### Exercise tasks
A. List each step of the "Career Politician Playbook" given in the opinion piece on Albany's budget.
B. According to the opinion piece on Albany's budget, roughly how much spending does the state budget contain?
C. Reproduce the opinion piece on Albany's budget word for word, starting with "Another massive state" and going on through "Spend more.".

Albany’s Budget Is for Politicians. New Yorkers Deserve One for Themselves.

Another year.
Another massive state budget.
Another press conference telling New Yorkers how “responsible” Albany has been.

Roughly $260 billion in spending. More programs. More promises. More headlines.

And yet, for working families, small businesses, and taxpayers, life in New York keeps getting more expensive, more complicated, and more frustrating.

That is not a coincidence. That is the result of career politicians budgeting for politics — not for people.

The Career Politician Playbook

Here is how Albany does it:

Spend more.
Announce more.
Avoid tough reforms.
Blame the next crisis on “unforeseen circumstances.”

Every budget is sold as “historic.”
Every problem is “being addressed.”
And every year, the cost of living keeps rising.

Career politicians measure success by how much money they spend.
New Yorkers measure success by whether they can afford to live here.

Those are not the same thing.

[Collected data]
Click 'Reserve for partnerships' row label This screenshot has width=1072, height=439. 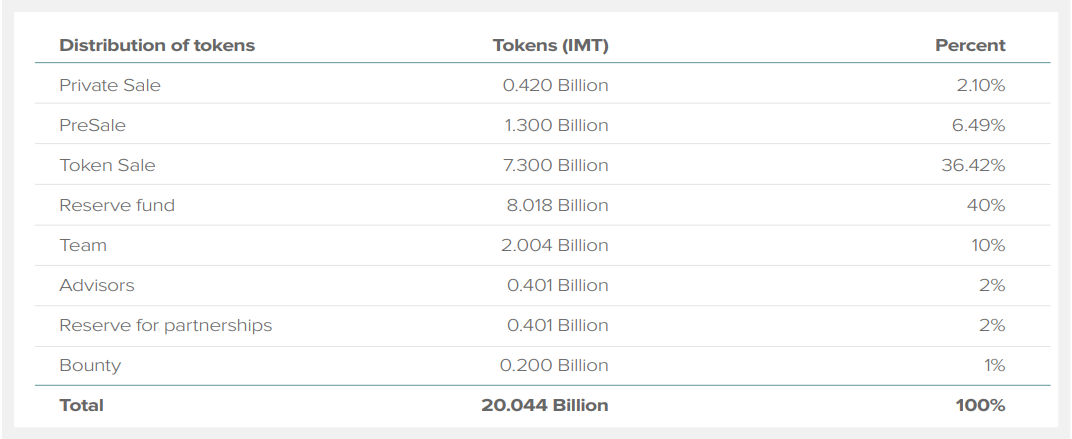tap(166, 325)
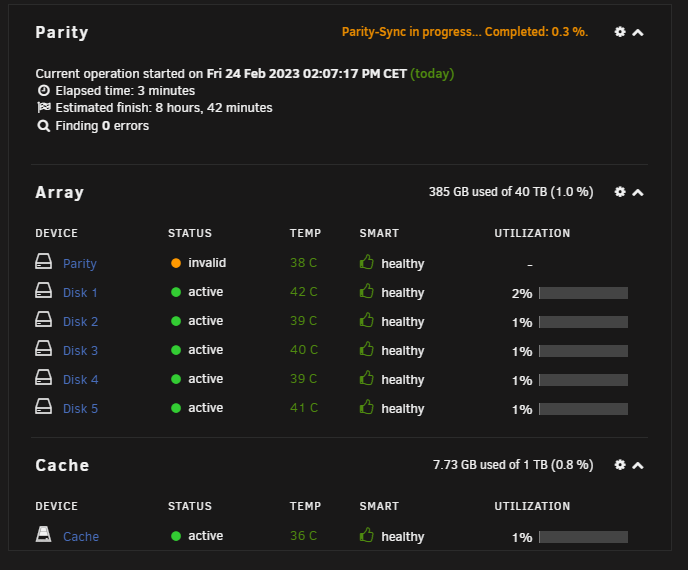
Task: Open the Parity section settings gear
Action: (x=620, y=32)
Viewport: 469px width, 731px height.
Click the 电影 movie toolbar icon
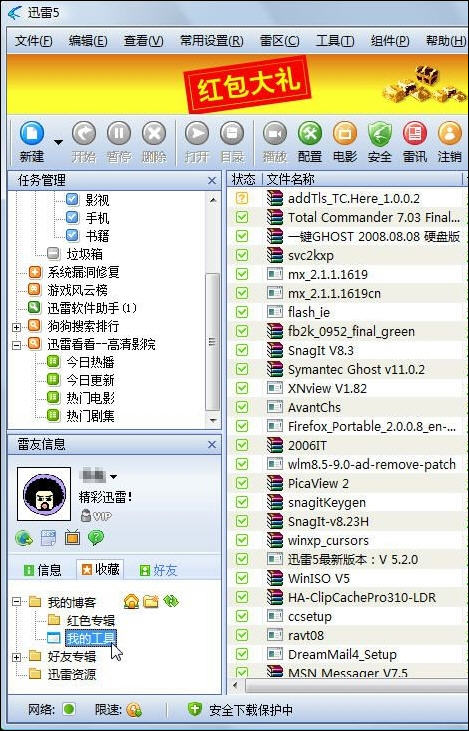pos(345,134)
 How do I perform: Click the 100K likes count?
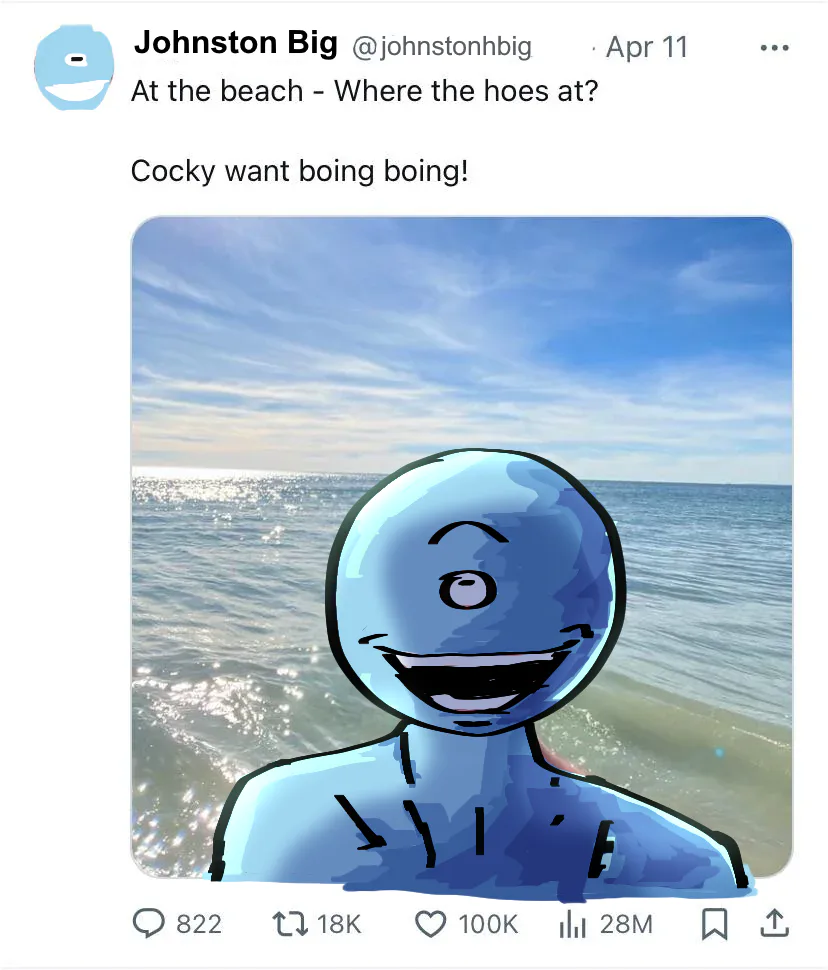(488, 924)
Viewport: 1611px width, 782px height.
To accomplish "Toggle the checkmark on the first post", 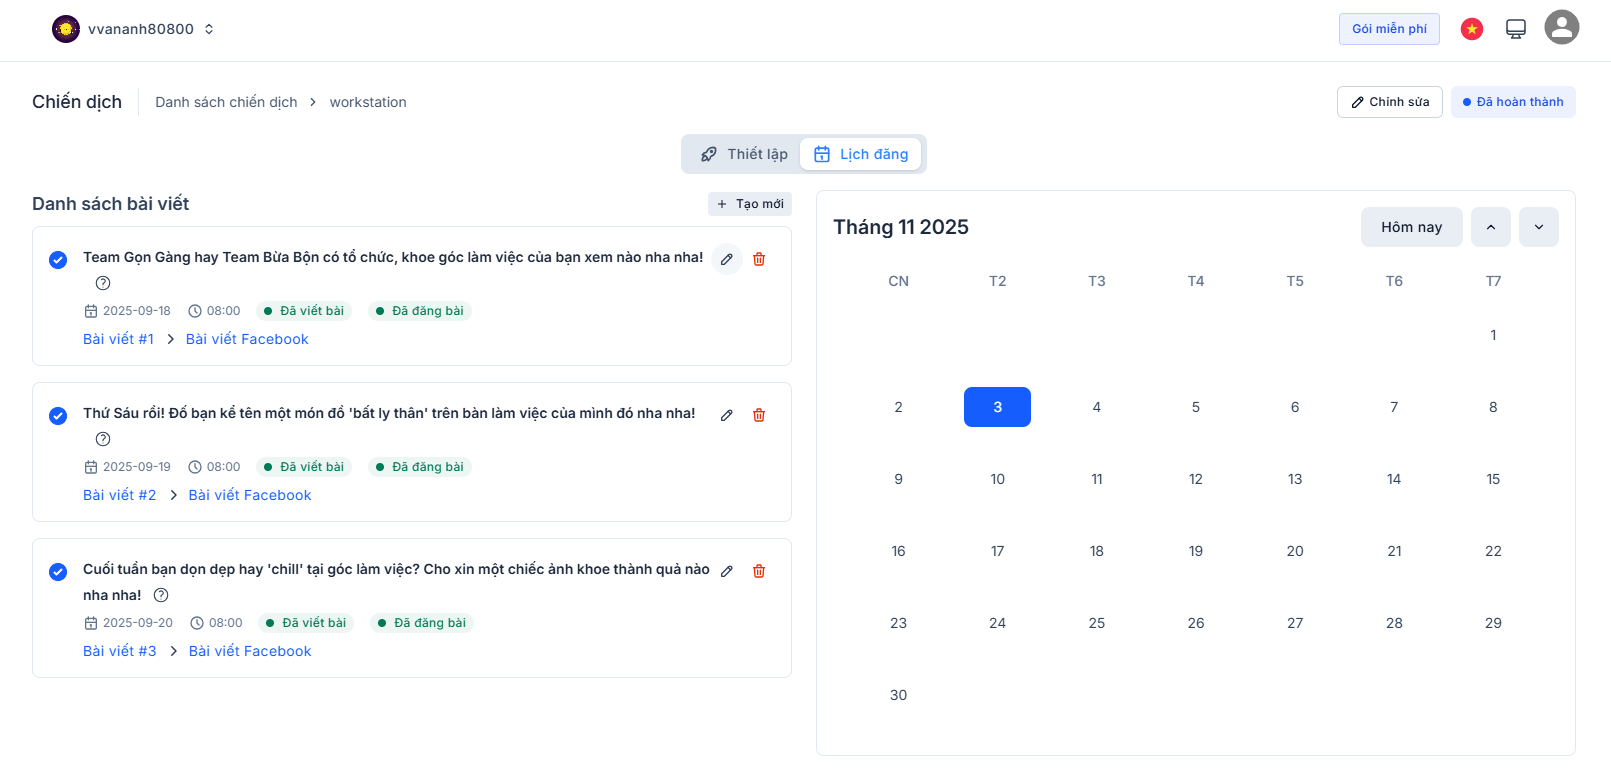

### Solutions to the exercise
A.
- Spend more.
- Announce more.
- Avoid tough reforms.
- Blame the next crisis on "unforeseen circumstances."

B. Roughly $260 billion.

C.
Another massive state budget.
Another press conference telling New Yorkers how “responsible” Albany has been.

Roughly $260 billion in spending. More programs. More promises. More headlines.

And yet, for working families, small businesses, and taxpayers, life in New York keeps getting more expensive, more complicated, and more frustrating.

That is not a coincidence. That is the result of career politicians budgeting for politics — not for people.

The Career Politician Playbook

Here is how Albany does it:

Spend more.